これを発展させた日本の作家が、この玩具としての絵本の代表的な作家であるTupera Tuperaです。『やさいさん』や『くだものさん』などはわが家でもボロボロになる程読まれています。

Tupera Tuperaはほかにも『かおノート』シリーズが有名です。シールを活用した玩具絵本は数知れずありますが、ユーモアに飛んでいて、創作意欲を刺激するこのシリーズは大人気ですね。大人がやってもマジでおもしろいです。

そしてこれは、絵や紙としての仕様に特別な工夫がされているわけでもないのですが、めちゃめちゃ遊べてしまう絵本『しつもんブック100』です。Tupera Tuperaが考案したシンプルな質問が書かれただけなのですが、子どもたちは質問するのもされるのも大喜びで楽しんでいます。文字を読めるようになってきた6歳ごろのお子さんにはピッタリのツールかもしれません。(問いかけを生業とするファシリテーターとしてはマストバイなアイテムでした)

あかちゃんがよろこぶしかけえほんシリーズ

印刷物というよりもより紙製の玩具に近い絵本が、『ころりん・ぱ』に代表されるひらぎみつえさんのあかちゃんがよろこぶしかけえほんシリーズです。厚紙に埋め込まれたパーツを指で押して動かすことができます。1歳程度の赤ちゃんが夢中になってこのパーツを動かし、穿り出そうとして、絵本自体が破壊されるという話もよく聞きます。それほど探索欲をそそる本なのですね。

ポプラ社のなりきり絵本シリーズ

絵本自体に穴をあけ、おめんにしてしまうという、ポプラ社のなりきり絵本シリーズも凄まじい玩具絵本です。

コんガらガっちシリーズ

ピタゴラスイッチで大活躍のユーフラテスが手掛ける「コんガらガっちシリーズ」は、物語の分岐を遊ぶゲームに近い絵本です。いま、わが家では空前のコんガらガっちブームで、関連作品12のうち、すでに3冊家にありますが、ぼくが大人買いしそうなのをグッと堪えて、子どもたちが地道に出会っていくのを待っています。

そして…最強の玩具絵本ムック本…

まだまだたくさん紹介したい玩具絵本がありますが・・・このいずれの絵本の要素も、悪魔的に吸収し合体させてしまったムック本があります。その玩具性はもはや恐怖のレベルです。

その創刊からぼくが応援し続けている、おそらく小学館さんが採算度外視(まではいかないかもしれないが明らかに売上ではない哲学を重視している)であろうシリーズ、それが「ぺぱぷんたす」です。

こちらのシリーズに関しては、ぼくは大ファンすぎて語る言葉を持っていません…。
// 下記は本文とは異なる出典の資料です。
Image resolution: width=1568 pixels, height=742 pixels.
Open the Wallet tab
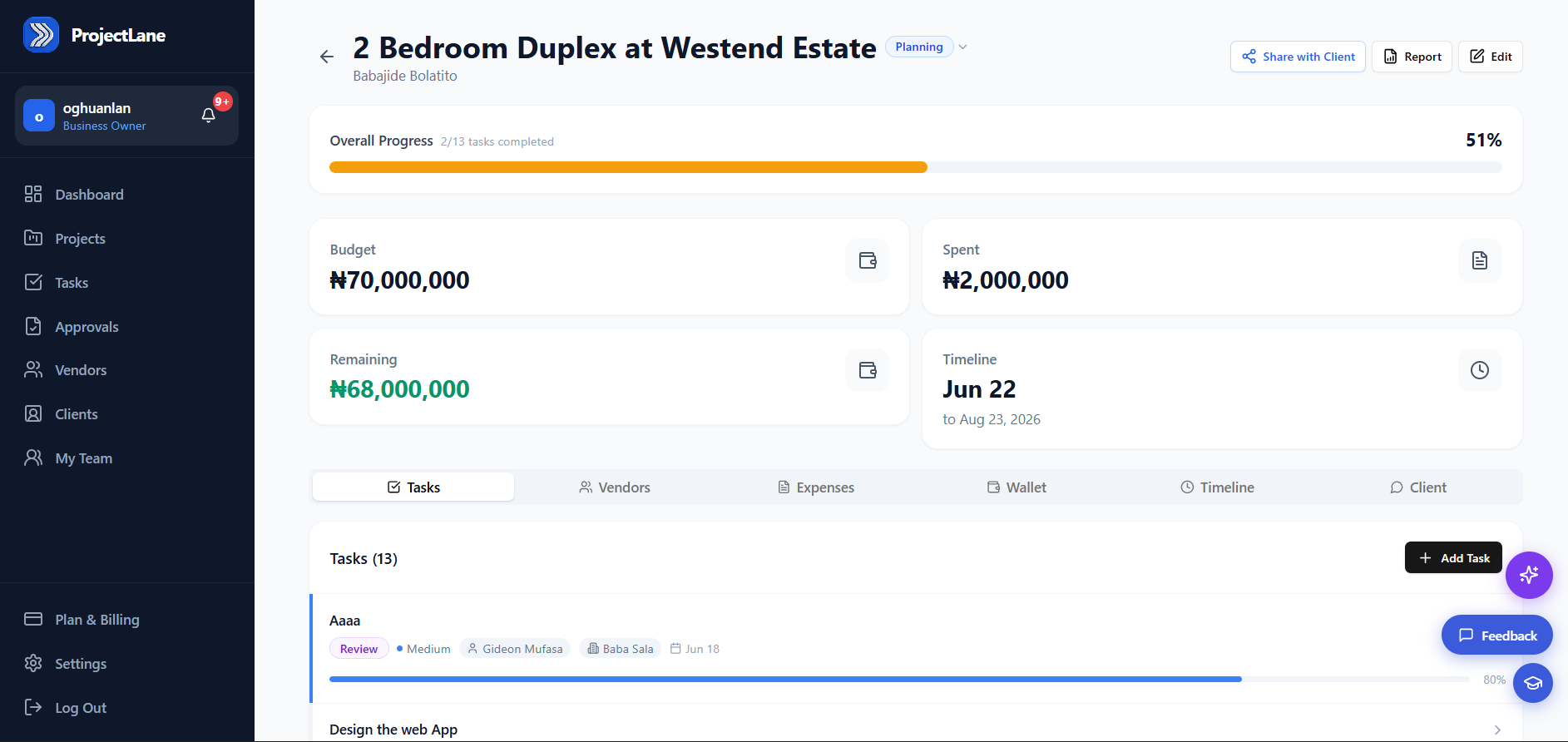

日本を代表するブックデザイナー祖父江慎さんとゲストクリエイターたちが、とにかく「そんな遊び方あったのか」と、紙と本の無限の可能性を示してくれる本です。驚きに満ちた体験をしたい方には、超絶おすすめです。

ひとまずまとめ:玩具絵本は探索の扉を開く

そんなわけで、今日はぼくのおすすめの玩具絵本の紹介をしてみました。とにもかくにもこの玩具絵本は、内容ではなく物としての紙・本・絵(ときにインク)が、子どものさまざまな動きを引き出していきます。

めくる、にぎる、きる、ちぎる、さわる、たどる、うごかす、かたる、といかける、かく、ひっかく、えらぶ…

こうした動詞をかず多く引き出してくれるものは、玩具絵本に限らず、子どもと世界のインターフェースとして、探索の扉を開いてくれる素晴らしい道具だと思っています。これからも玩具絵本を探索したいと思っていますので、これを読んだ方「こんな絵本もあるよ」とぜひコメントいただけたら嬉しいです。

個人的には、19世紀以降いかにしてこの「玩具絵本」が発展したか?という歴史を辿ってみたいと思っているので、そのような文献をご存知の方がいらっしゃったらぜひ教えてください。